Complete step by step answer: Given,
The velocity of the particle A$= {v_1}$
The velocity of the particle B$= {v_2}$
The radius vector of the particle A$= {r_1}$
The radius vector of the particle B$= {r_2}$
Now let us consider particle A whose velocity$= {\vec v_1}$
The initial position of the particle ${\left( {{{\vec r}_1}} \right)_i} = {\vec r_1}$
Now since the particle is moving with velocity ${\vec v_1}$ from the initial position ${\vec r_1}$, so its final position after time t will become
${\left( {{{\vec r}_1}} \right)_f} = {\vec r_1} + {\vec v_1}t - - (i)$
Now consider particle B whose velocity$= {\vec v_2}$
The initial position of the particle ${\left( {{{\vec r}_2}} \right)_i} = {\vec r_2}$
Now since the particle is moving with velocity ${\vec v_2}$ from the initial position ${\vec r_2}$, so its final position after time t will become
${\left( {{{\vec r}_2}} \right)_f} = {\vec r_2} + {\vec v_2}t - - (ii)$
Now we know that for the collision of the two particles the position of the two particles must be equal, hence we say the final position of particle A is equal to the final position of particle A, we can write
${\left( {{{\vec r}_1}} \right)_f} = {\left( {{{\vec r}_2}} \right)_f}$
Now substitute the values from equation (i) and (ii)

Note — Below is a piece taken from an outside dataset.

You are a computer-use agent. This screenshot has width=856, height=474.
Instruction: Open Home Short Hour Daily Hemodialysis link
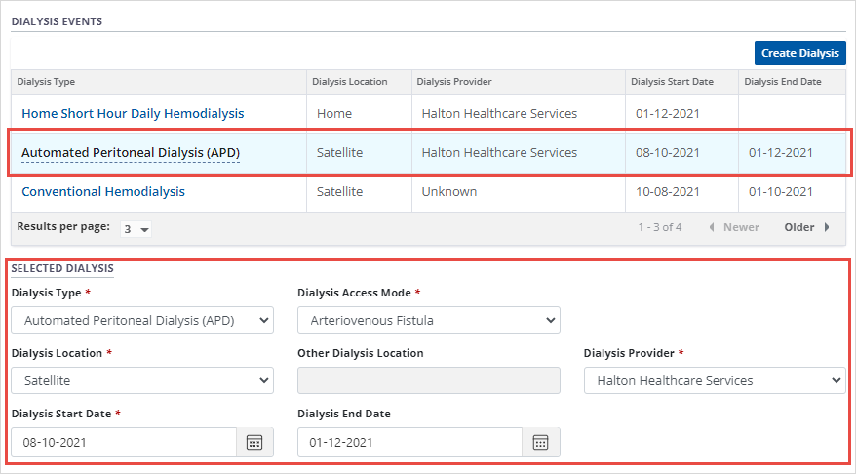tap(133, 114)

$${{\vec r}_1} + {{\vec v}_1}t = {{\vec r}_2} + {{\vec v}_2}t \\\ \Rightarrow {{\vec r}_1} - {{\vec r}_2} = {{\vec v}_2}t - {{\vec v}_1}t \\\ \Rightarrow {{\vec r}_1} - {{\vec r}_2} = t\left( {{{\vec v}_2} - {{\vec v}_1}} \right) - - (iii) \\\$$

We can further write equation (iii) as
$t = \dfrac{{{{\vec r}_1} - {{\vec r}_2}}}{{\left( {{{\vec v}_2} - {{\vec v}_1}} \right)}} - - (iv)$
From equation (iv) we can see $t$ is a scalar quantity hence we can write equation (iv) as
$t = \dfrac{{\left| {{{\vec r}_1} - {{\vec r}_2}} \right|}}{{\left| {{{\vec v}_2} - {{\vec v}_1}} \right|}} - - (v)$
Now substitute the value of $t$ from equation (v) in the equation (iii), we get
${\vec r_1} - {\vec r_2} = \left( {{{\vec v}_2} - {{\vec v}_1}} \right)\left( {\dfrac{{\left| {{{\vec r}_1} - {{\vec r}_2}} \right|}}{{\left| {{{\vec v}_2} - {{\vec v}_1}} \right|}}} \right)$
By further solving this equation we get
$\Rightarrow {\dfrac{{{{\vec r}_1} - \vec r}}{{\left| {{{\vec r}_1} - {{\vec r}_2}} \right|}}_2} = \dfrac{{\left( {{{\vec v}_2} - {{\vec v}_1}} \right)}}{{\left| {{{\vec v}_2} - {{\vec v}_1}} \right|}}$

So the four vectors must be related as-
${\dfrac{{{{\vec r}_1} - \vec r}}{{\left| {{{\vec r}_1} - {{\vec r}_2}} \right|}}_2} = \dfrac{{\left( {{{\vec v}_2} - {{\vec v}_1}} \right)}}{{\left| {{{\vec v}_2} - {{\vec v}_1}} \right|}}$

Note: Students must be careful while substituting the values of the radius vector and velocity vectors as when they collide the energy will be shared between them according to the velocity and size.